What the task asks: Your task is to transcribe the lines from the start of the data below through the line containing "MRP [link] (884, 2558)", inclusive, exactly as they stand and without the pictures.

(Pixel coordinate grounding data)
··········

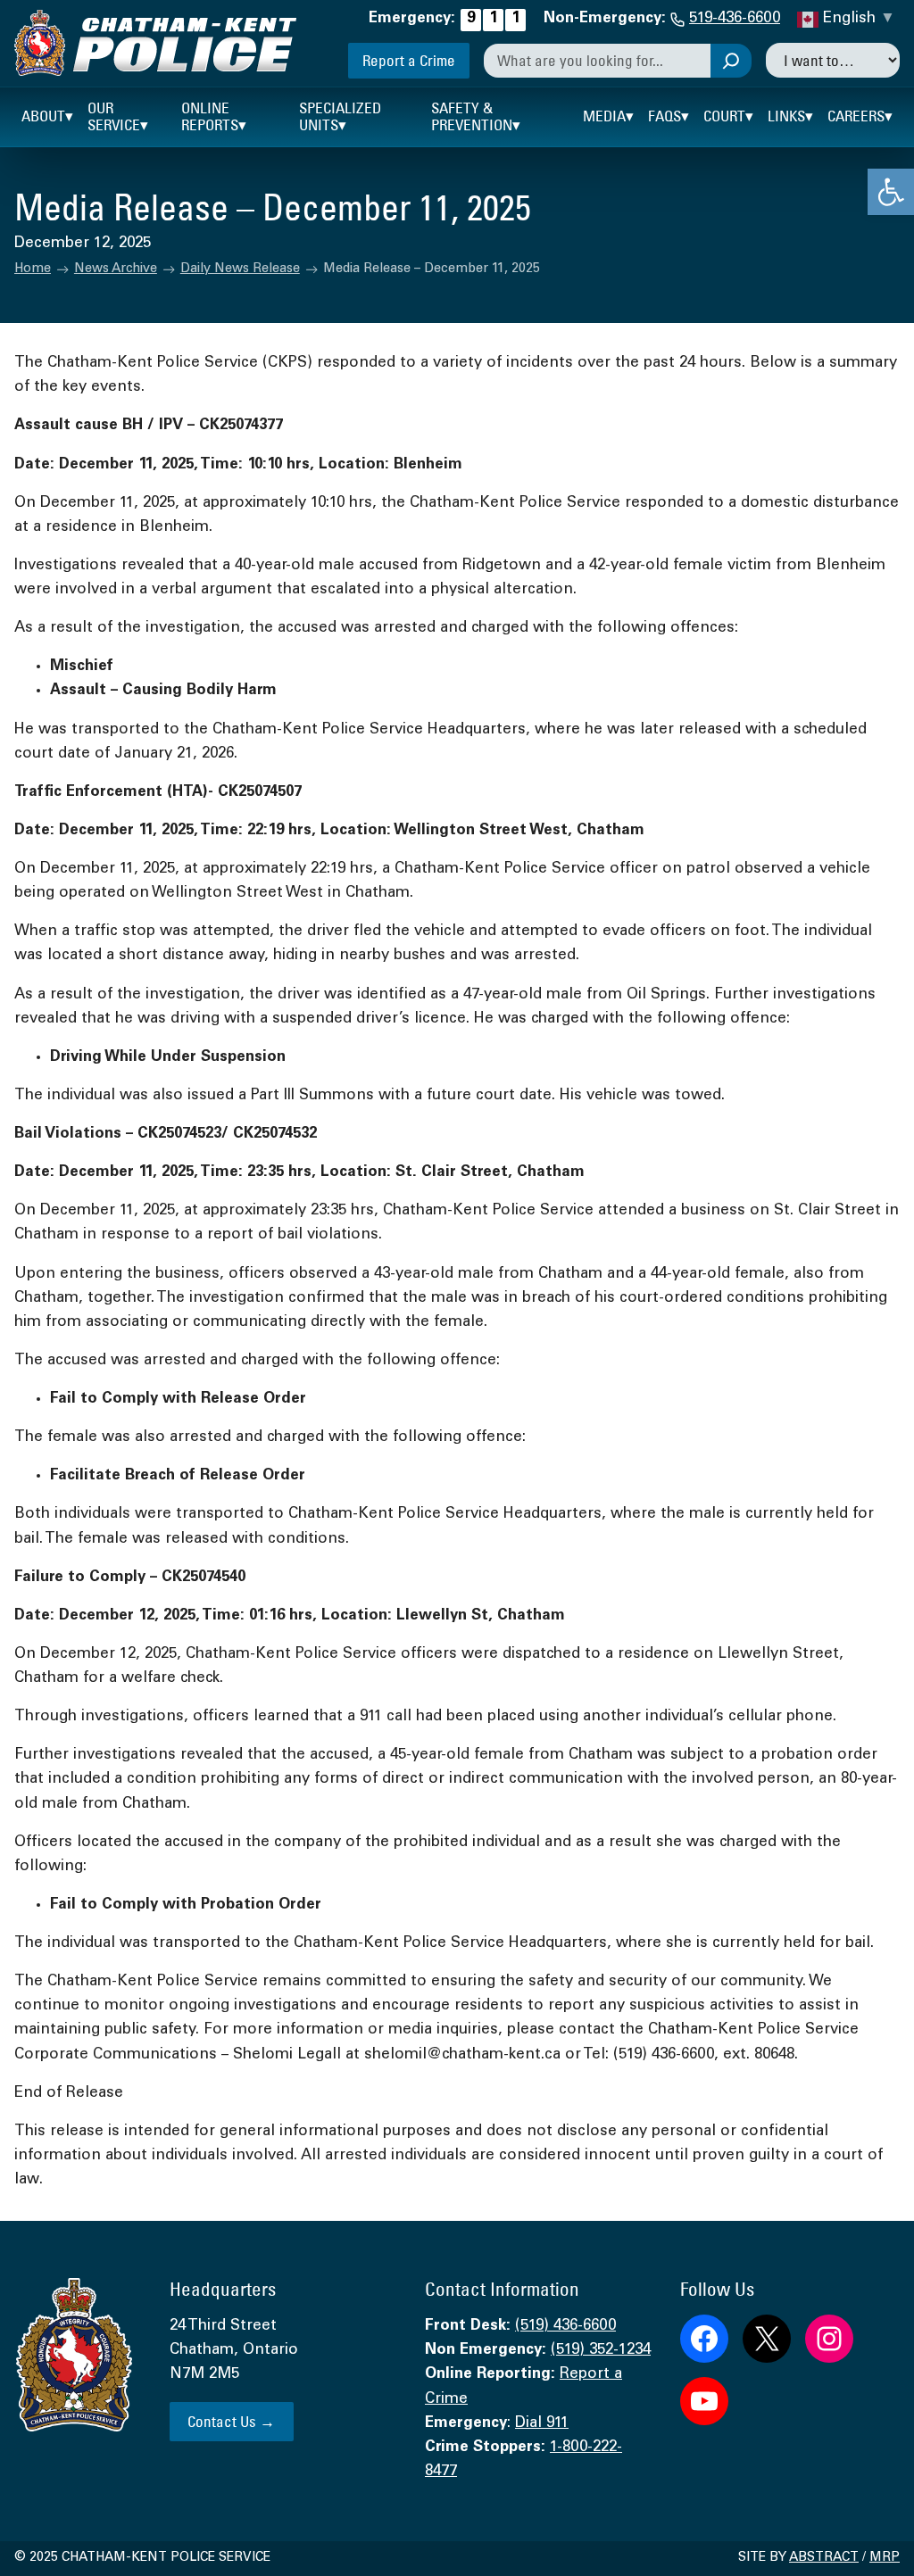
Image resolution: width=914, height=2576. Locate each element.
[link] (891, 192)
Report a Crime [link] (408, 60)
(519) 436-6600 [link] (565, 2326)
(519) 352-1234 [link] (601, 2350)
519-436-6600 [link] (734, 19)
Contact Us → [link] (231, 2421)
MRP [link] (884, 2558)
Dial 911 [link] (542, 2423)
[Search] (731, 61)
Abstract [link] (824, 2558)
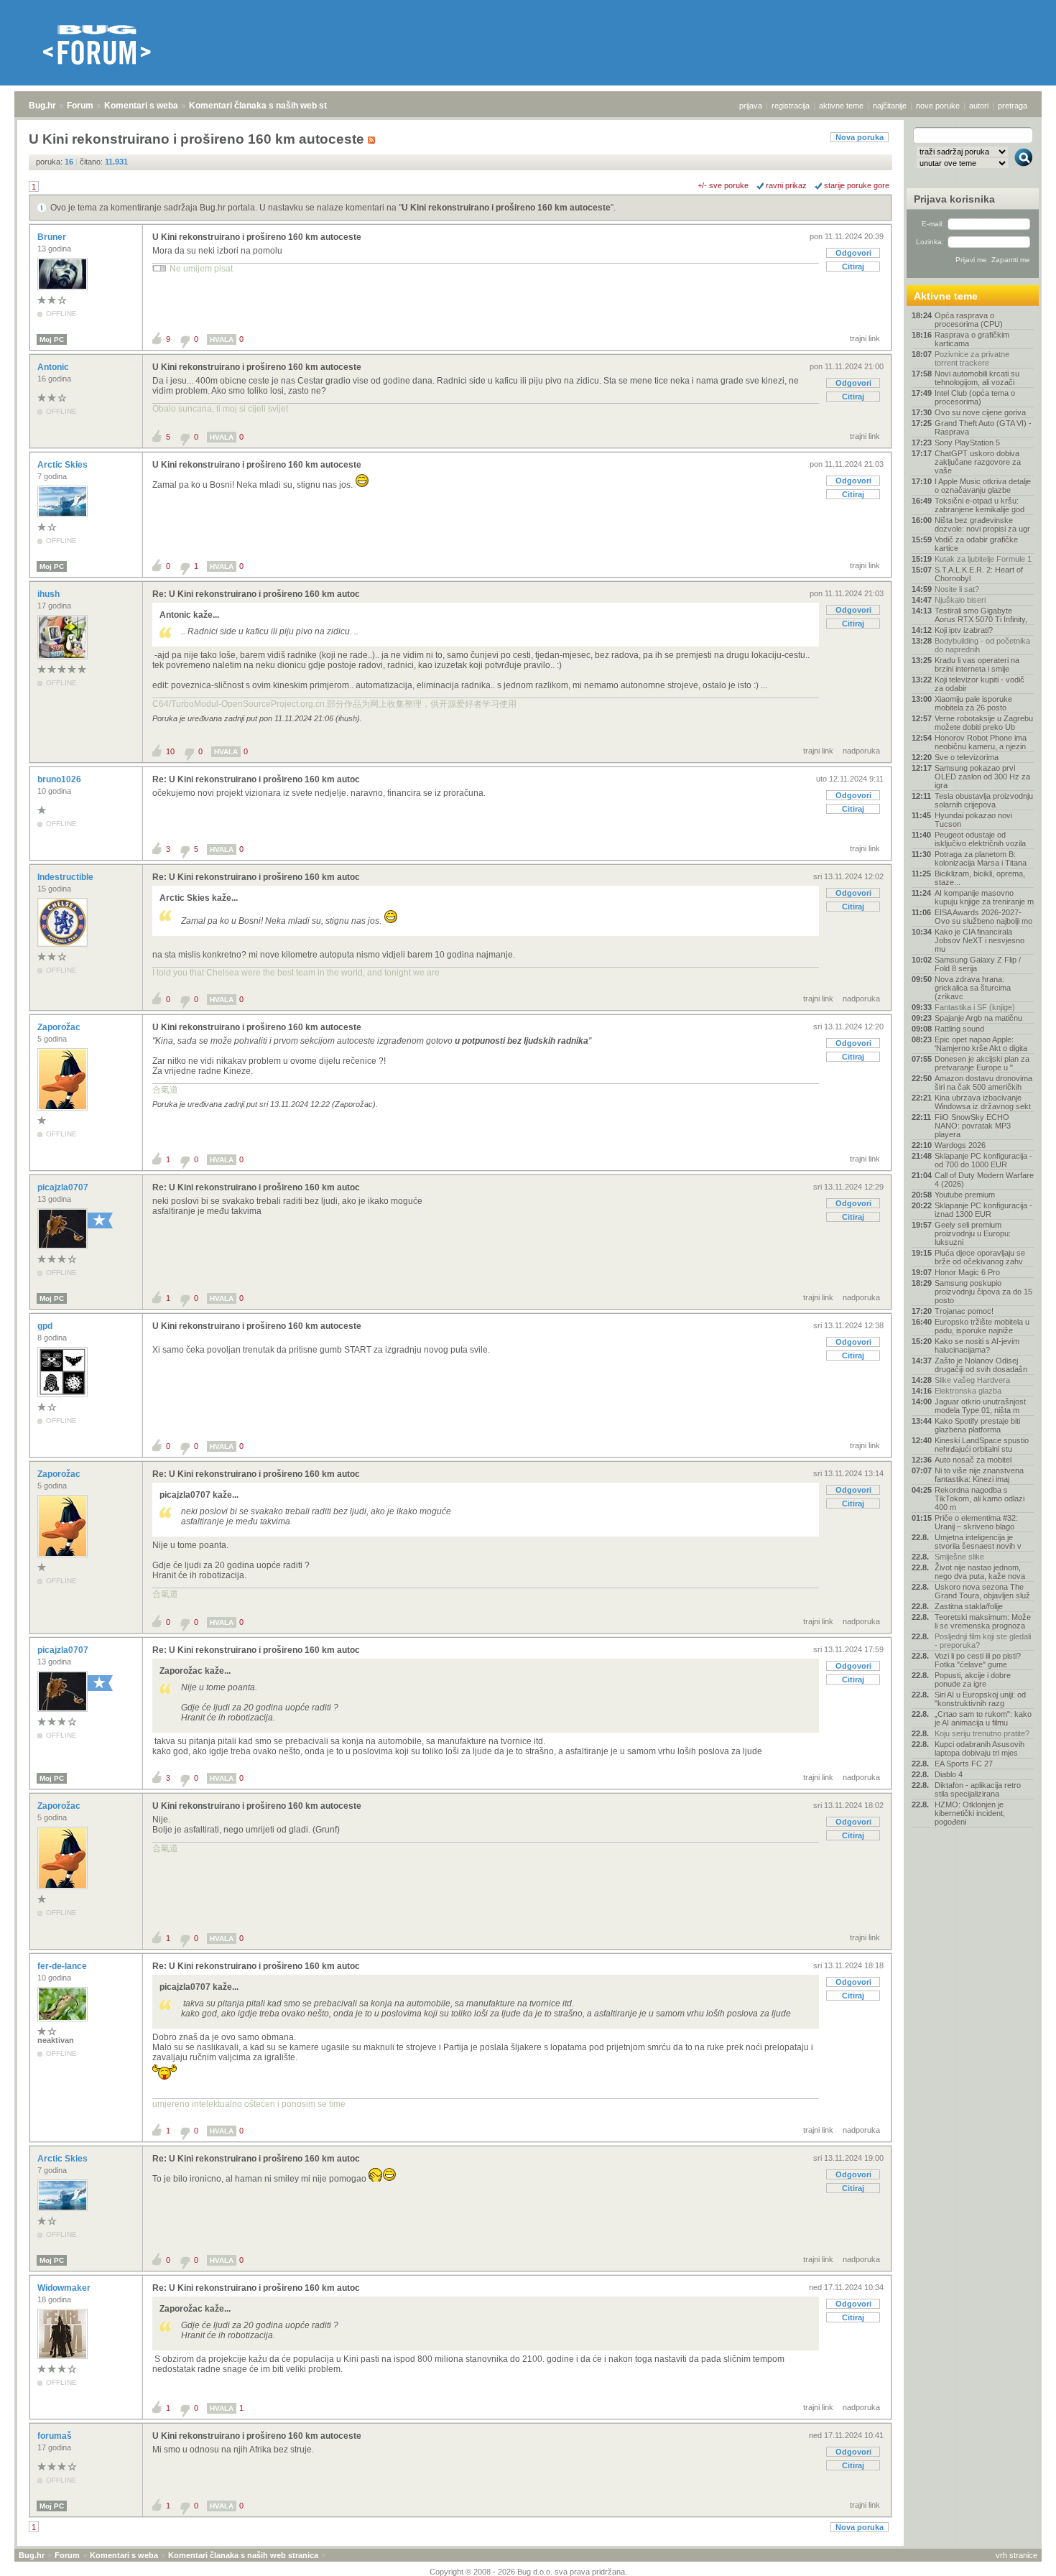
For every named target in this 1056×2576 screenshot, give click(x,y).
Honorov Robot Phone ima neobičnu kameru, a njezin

··········

Reply to the task:
Image resolution: width=914, height=2576. Locate each element.
[link] (891, 192)
Report a Crime [link] (408, 60)
(519) 436-6600 [link] (565, 2326)
(519) 352-1234 [link] (601, 2350)
519-436-6600 [link] (734, 19)
Contact Us → [link] (231, 2421)
MRP [link] (884, 2558)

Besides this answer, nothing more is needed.